Carlos found himself sliding his thumb across the cell phone in his pocket. Ralph wore too much aftershave, and Al was always flustered and sweating. Not enough social skills in the lot to fill a thimble. “I think I'll pass.” 

They nodded and milled out. “Gonna call you boyfriend?” Ralph teased back over his shoulder as Carlos brought out his phone.
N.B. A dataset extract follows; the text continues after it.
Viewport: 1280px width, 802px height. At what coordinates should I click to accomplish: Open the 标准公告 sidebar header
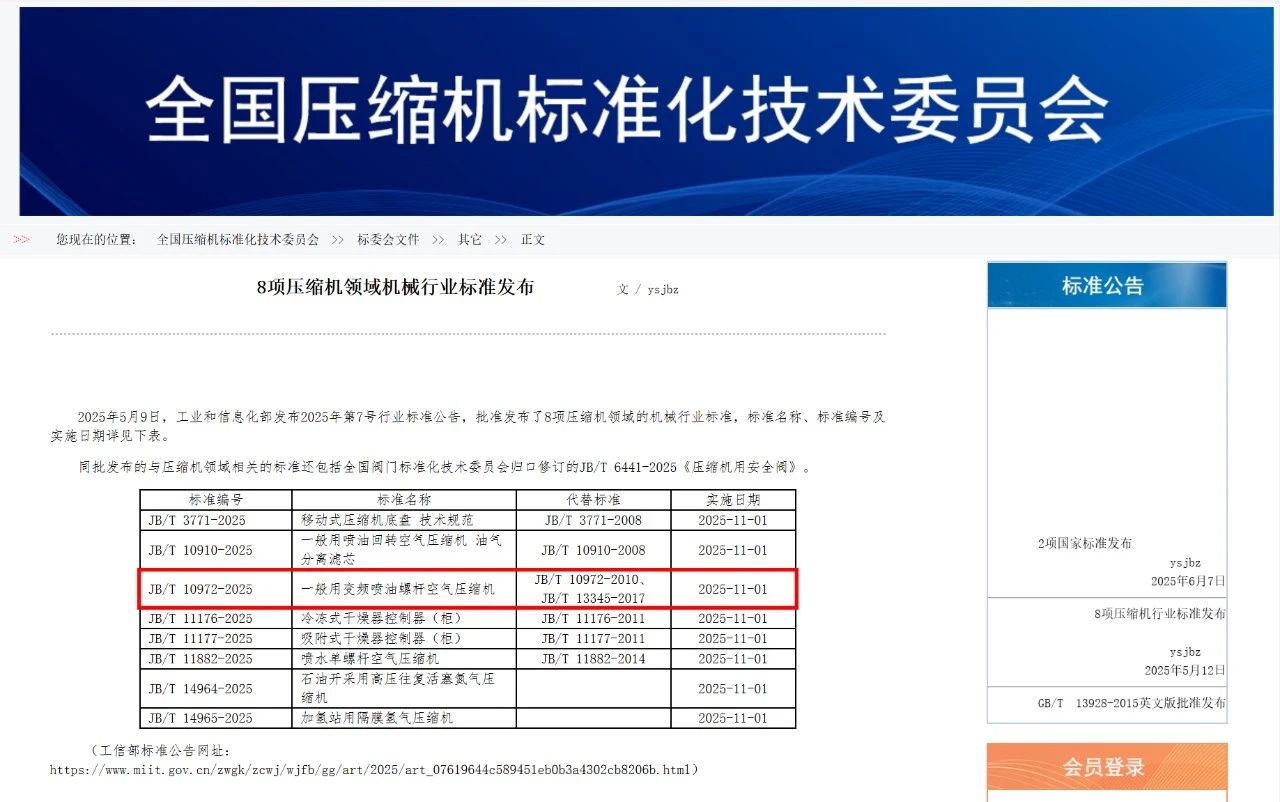(1106, 286)
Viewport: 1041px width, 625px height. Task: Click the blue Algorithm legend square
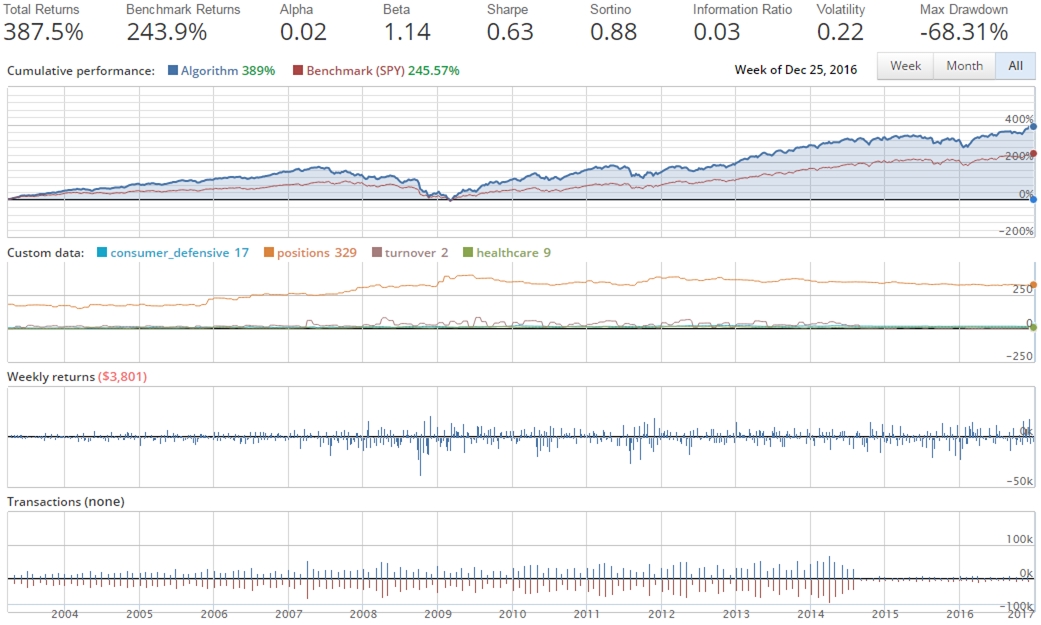[x=173, y=70]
“He's not my-” Carlos stopped himself. Getting angry just encouraged them. He waited until they were out of earshot, and hit the speed dial.

“Hey.”

_“Hey!”_

One word. That's all it took. And he was smiling again. He hopped up to sit on the lab bench, breathing deeply, pulling an old wooden stool over to rest his feet on. They could be quiet like this, when they were together, and he'd found to his delight that the companionable silences worked over the telephone as well.

“So, what's new?”

_“Well, it's the helicopters again.”_ Even during personal calls Cecil's diction was precise as as an automated recording, but somehow, it went down like aged whiskey, smooth with just a little burn. Carlos found himself only half listening, instead tuning into the soothing timbre. _“Old Woman Josie insists she's seen a fourth type. The City Council has denied any knowledge.”_

“Josie? What do the angels say?”

A soft laugh. _“You and I know, angels don't exist.”_

Carlos heard himself chuckling. 

_“And you?”_

He picked up his electrical instrument, fiddling with the dial. “I had a strange finding today.”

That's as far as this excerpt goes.